A l'issue du procès en appel de la catastrophe, fin 1995, un seul des treize prévenus initialement poursuivis avait été condamné à une peine de prison ferme : le constructeur de la tribune provisoire Jean-Marie Boismond, condamné en première instance à deux ans de prison et qui n'avait pas fait appel. Huit autres prévenus, dont des responsables du club, de la Ligue corse ou de la Fédération Française de football (FFF) ainsi que l'ancien directeur de cabinet du préfet, avaient été condamnés à du sursis ou des amendes.

Depuis de nombreuses années, le collectif des victimes du 5 mai porté par Lauda et Josepha Guidicelli, filles du journaliste Pierre Guidicelli disparu dans la catastrophe, militent pour que plus aucun match de football ne soit disputé le 5 mai en France.
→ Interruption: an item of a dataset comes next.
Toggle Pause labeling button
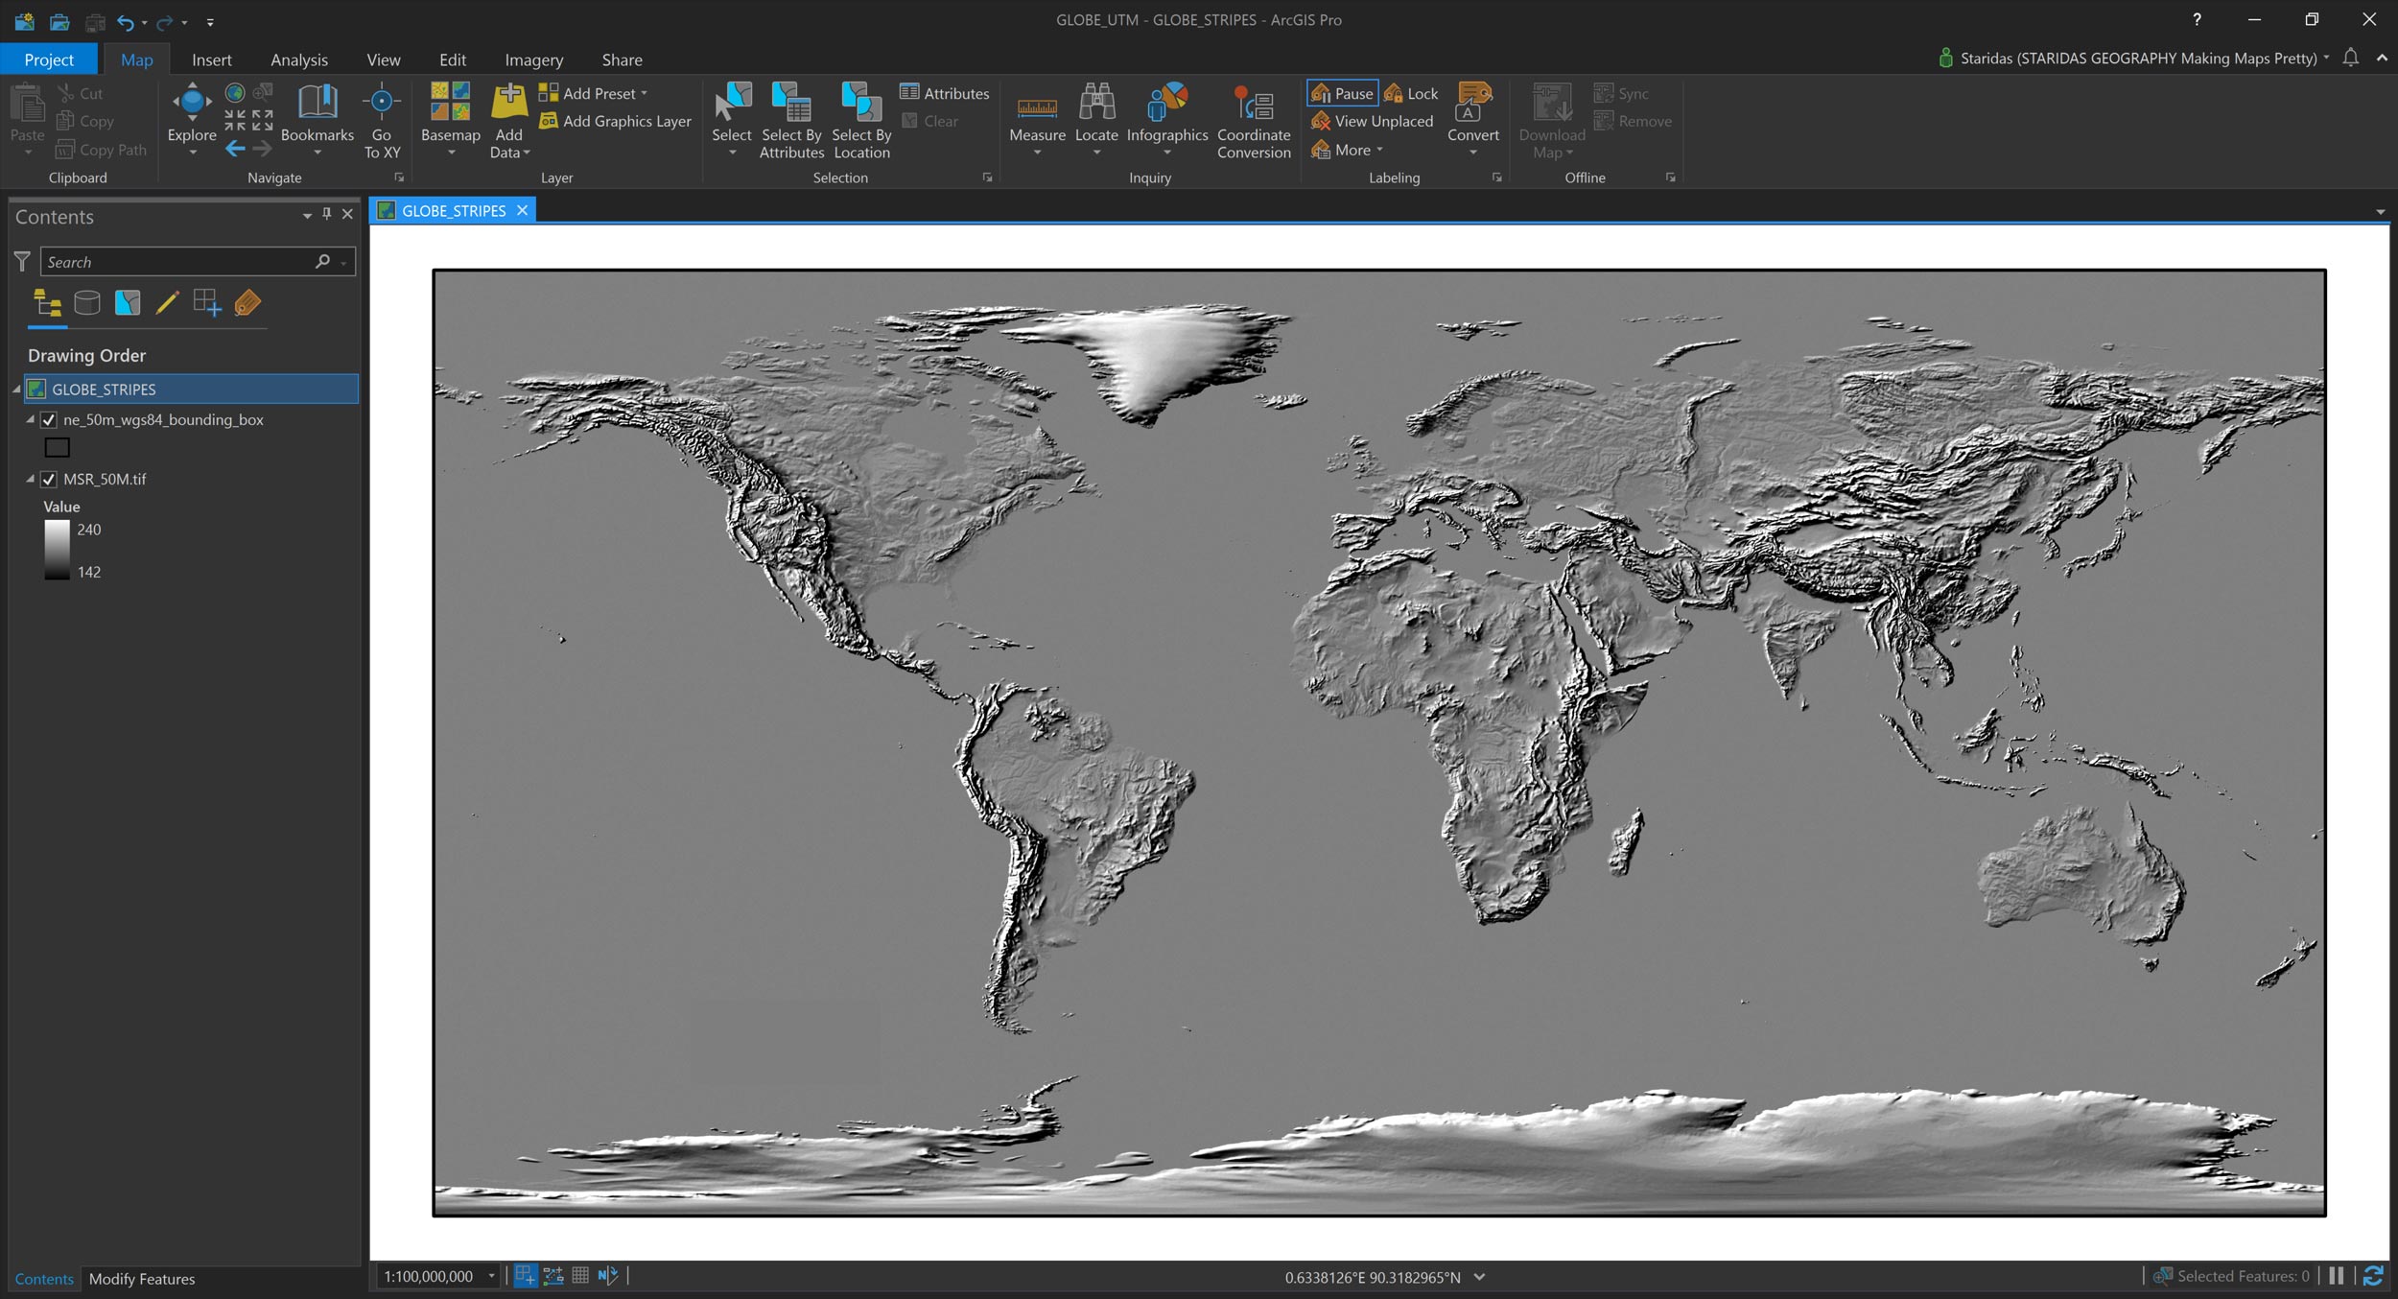(1342, 93)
Mais cet appel a du mal à trouver écho auprès des instances nationales. Certes, il a été décidé que plus aucune rencontre ne serait disputée le 5 mai, mais seulement quand celui-ci tombe un samedi, ce qui sera le cas seulement en  2018, 2029 et 2035 sur les 20 prochaines années…
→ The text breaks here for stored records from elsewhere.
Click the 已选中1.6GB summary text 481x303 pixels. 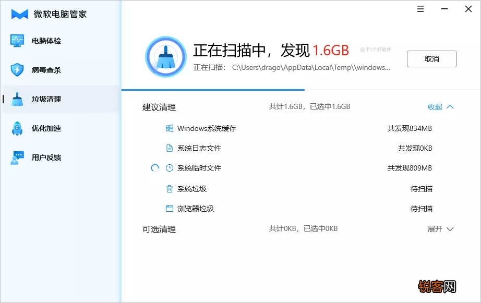[331, 106]
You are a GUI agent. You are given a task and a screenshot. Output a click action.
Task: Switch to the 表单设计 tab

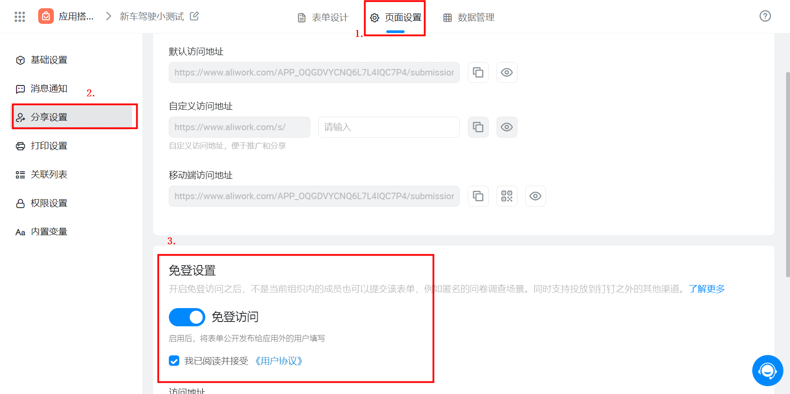point(323,17)
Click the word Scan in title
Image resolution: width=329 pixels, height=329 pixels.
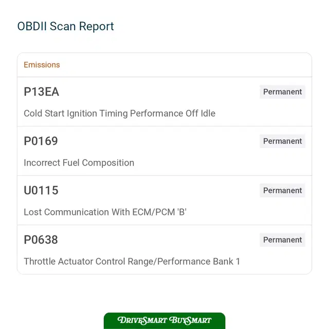pyautogui.click(x=63, y=26)
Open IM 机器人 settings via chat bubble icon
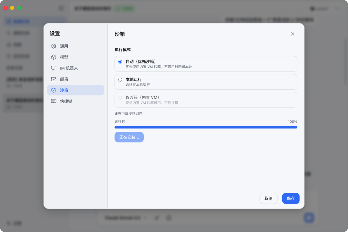 click(53, 68)
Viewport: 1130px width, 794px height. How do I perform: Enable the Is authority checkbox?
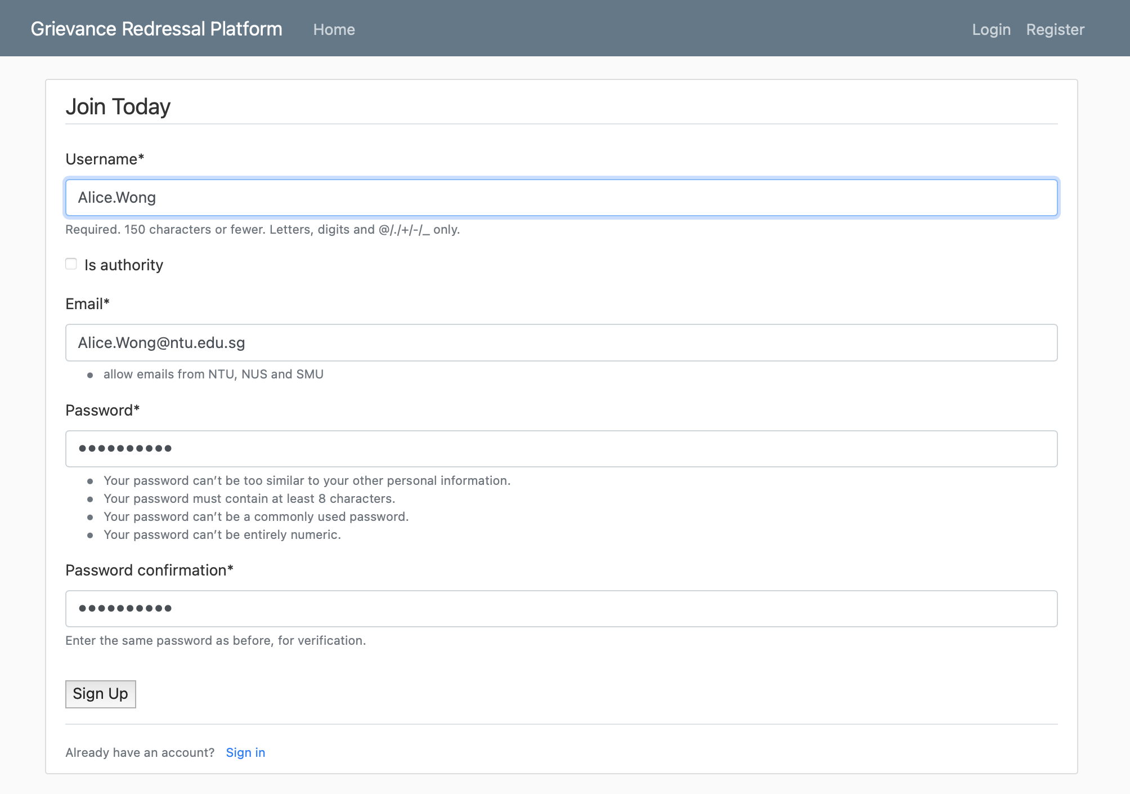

Il y a quelques jours, la LFP avait même commis un bien triste impair : elle avait programmé la rencontre du club bastiais face au PSG ce vendredi, soit le jour même du 25ème anniversaire du drame, avant de le reprogrammer samedi après-midi. Vendredi soir, une minute de silence ou d'applaudissements sera observée sur l'ensemble des stades des clubs professionnels de l'Hexagone.